1. Introduction

Welcome back to the FCNN series!

In this new post, we are going to apply the same workflow used in the previous four posts (from this to that post) to visualise a 2D batch of inputs. We have defined and used this workflow to visualize a single-sample case. We refer to the single-sample case as 0D and to the batch case as 2D.

The batch contains the whole input space, which will be transformed throughout each neuron till the final output, i.e. the model prediction.

The main difference between the 0D and 2D cases regards the display of the neuron. In the 0D case, each neuron is assigned with a single value, which is displayed as a circle filled with a colour related to the value itself. In the 2D case, we need to plot the whole space, which requires a dedicated plt.axes() object from Matplotlib.

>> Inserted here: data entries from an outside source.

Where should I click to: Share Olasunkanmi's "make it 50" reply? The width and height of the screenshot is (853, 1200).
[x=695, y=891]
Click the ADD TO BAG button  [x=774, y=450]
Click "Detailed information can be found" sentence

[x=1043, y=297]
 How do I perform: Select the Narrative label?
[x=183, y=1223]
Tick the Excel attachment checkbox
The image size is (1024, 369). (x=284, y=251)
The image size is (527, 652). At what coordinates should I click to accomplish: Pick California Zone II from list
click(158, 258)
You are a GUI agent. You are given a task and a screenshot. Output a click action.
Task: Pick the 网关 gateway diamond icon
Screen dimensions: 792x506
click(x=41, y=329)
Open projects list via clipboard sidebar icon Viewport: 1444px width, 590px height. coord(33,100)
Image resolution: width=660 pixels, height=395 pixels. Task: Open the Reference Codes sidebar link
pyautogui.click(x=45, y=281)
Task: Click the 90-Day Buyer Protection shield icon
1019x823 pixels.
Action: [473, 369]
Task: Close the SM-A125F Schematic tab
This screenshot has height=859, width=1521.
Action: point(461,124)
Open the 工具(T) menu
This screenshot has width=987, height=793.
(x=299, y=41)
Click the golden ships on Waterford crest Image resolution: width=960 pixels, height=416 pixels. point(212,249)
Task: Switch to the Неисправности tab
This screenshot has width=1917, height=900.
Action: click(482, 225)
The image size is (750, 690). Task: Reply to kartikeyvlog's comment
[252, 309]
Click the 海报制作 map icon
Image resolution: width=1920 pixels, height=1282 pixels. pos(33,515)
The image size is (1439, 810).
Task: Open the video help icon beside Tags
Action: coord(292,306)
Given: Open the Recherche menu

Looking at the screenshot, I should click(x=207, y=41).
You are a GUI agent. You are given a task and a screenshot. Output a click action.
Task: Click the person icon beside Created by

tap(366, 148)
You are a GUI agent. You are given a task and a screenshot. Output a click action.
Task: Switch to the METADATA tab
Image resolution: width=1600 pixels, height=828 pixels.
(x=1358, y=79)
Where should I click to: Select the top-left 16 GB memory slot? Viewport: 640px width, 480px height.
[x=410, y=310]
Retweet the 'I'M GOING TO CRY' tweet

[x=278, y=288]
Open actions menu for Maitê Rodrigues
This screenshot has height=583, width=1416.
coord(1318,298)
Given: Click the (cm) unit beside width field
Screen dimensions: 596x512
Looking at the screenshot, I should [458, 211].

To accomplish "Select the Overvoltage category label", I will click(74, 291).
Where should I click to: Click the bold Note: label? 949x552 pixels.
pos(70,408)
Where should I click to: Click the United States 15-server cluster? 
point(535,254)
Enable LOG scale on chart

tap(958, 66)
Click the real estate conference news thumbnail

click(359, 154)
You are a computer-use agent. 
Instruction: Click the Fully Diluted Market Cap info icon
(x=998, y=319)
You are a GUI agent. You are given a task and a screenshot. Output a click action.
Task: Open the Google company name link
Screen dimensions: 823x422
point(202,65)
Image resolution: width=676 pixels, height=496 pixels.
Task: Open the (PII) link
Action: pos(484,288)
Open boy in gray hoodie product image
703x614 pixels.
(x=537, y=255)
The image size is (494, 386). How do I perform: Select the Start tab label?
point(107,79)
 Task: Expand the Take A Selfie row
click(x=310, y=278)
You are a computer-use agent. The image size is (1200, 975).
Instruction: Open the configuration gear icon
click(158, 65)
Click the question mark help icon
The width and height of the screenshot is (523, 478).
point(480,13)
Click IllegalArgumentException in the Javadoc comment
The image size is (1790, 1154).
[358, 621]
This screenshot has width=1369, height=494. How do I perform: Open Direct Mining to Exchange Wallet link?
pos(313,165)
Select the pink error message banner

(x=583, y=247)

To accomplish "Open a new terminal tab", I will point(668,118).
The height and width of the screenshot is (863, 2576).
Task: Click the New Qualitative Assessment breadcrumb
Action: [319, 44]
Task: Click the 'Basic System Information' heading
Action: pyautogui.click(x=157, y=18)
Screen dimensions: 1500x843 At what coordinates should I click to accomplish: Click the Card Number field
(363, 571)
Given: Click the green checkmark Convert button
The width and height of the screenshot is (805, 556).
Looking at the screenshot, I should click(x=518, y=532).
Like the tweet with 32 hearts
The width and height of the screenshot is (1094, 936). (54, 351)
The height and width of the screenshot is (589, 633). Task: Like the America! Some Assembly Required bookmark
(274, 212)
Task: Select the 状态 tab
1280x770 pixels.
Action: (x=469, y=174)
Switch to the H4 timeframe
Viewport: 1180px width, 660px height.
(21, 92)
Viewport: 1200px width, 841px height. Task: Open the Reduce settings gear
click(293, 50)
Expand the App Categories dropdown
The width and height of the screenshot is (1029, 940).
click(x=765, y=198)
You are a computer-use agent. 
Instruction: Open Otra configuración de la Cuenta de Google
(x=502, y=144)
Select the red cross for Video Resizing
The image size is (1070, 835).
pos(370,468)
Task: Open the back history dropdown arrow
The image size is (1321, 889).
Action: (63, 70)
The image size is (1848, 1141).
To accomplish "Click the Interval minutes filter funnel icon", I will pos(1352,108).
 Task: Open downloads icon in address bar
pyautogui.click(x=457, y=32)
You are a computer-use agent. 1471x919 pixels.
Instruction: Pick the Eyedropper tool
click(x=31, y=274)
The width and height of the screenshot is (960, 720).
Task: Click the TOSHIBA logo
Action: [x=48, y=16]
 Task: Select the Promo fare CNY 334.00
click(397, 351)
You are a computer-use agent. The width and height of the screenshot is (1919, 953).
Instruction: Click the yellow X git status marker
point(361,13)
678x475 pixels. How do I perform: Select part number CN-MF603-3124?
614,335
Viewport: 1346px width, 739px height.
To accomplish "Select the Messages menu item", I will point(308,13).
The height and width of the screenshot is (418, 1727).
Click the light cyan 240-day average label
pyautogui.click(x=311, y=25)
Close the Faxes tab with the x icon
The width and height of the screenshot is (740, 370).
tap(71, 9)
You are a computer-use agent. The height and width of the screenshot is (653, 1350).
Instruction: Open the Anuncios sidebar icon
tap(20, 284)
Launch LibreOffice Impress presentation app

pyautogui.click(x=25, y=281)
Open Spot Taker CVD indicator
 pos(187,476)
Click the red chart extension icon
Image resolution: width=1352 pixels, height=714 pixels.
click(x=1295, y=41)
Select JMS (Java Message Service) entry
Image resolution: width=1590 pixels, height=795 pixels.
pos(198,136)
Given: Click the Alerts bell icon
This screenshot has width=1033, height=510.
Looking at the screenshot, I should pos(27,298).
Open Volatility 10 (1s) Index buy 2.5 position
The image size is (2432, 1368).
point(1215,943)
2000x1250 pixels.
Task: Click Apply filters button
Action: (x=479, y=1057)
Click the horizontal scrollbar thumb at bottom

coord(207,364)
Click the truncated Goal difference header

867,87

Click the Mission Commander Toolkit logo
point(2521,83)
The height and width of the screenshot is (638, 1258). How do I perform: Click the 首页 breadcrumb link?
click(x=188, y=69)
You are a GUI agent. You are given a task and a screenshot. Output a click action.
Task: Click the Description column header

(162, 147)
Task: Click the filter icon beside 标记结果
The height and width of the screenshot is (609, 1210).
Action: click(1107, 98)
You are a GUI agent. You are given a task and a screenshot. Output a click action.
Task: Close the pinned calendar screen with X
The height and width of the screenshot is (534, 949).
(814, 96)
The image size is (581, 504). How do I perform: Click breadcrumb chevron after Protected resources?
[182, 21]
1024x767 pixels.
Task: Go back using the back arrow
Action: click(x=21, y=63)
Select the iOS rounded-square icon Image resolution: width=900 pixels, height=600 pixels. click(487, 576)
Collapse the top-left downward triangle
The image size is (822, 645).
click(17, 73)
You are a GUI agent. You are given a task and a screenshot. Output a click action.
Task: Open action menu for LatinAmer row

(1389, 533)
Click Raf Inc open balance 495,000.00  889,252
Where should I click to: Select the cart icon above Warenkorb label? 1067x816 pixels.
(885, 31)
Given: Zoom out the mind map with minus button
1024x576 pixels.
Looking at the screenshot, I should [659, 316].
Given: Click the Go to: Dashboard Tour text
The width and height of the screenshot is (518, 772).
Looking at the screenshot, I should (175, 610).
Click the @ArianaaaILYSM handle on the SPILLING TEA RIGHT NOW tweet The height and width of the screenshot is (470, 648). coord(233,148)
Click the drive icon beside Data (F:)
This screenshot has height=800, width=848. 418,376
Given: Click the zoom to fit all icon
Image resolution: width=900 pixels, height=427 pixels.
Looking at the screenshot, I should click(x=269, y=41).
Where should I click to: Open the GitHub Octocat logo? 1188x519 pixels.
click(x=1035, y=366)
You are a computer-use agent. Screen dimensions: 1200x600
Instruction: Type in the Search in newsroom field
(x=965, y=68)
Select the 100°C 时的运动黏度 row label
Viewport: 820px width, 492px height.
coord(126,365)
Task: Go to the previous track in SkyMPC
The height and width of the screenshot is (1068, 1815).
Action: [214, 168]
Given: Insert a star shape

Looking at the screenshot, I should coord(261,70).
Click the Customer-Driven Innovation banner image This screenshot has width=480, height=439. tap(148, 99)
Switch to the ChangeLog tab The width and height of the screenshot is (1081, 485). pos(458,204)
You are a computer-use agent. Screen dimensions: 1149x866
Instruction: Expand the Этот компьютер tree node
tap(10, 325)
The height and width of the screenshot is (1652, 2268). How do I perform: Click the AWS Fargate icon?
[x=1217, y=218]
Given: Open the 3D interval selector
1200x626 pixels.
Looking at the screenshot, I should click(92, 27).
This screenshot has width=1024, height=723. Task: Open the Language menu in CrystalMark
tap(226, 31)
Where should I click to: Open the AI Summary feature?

We train the neural network on some basic examples with Tensorflow. The whole code to create a synthetic dataset and learn a neural network model with any of the four libraries mentioned above is wrapped into a Python class, trainFCNN(), and can be found in my Github repo.

We are going through the following steps:

  1. Create a dataset, train the network and extract the final values of parameters and intermediate variables for a given set of inputs.
  2. Visualize two samples for a binary classification problem
  3. Describe the Python class, visFCNN2D(), step-by-step. The source code can be found in my Github repo.
  4. Play a bit with the class to visualize different neural network architectures for some funny toy cases.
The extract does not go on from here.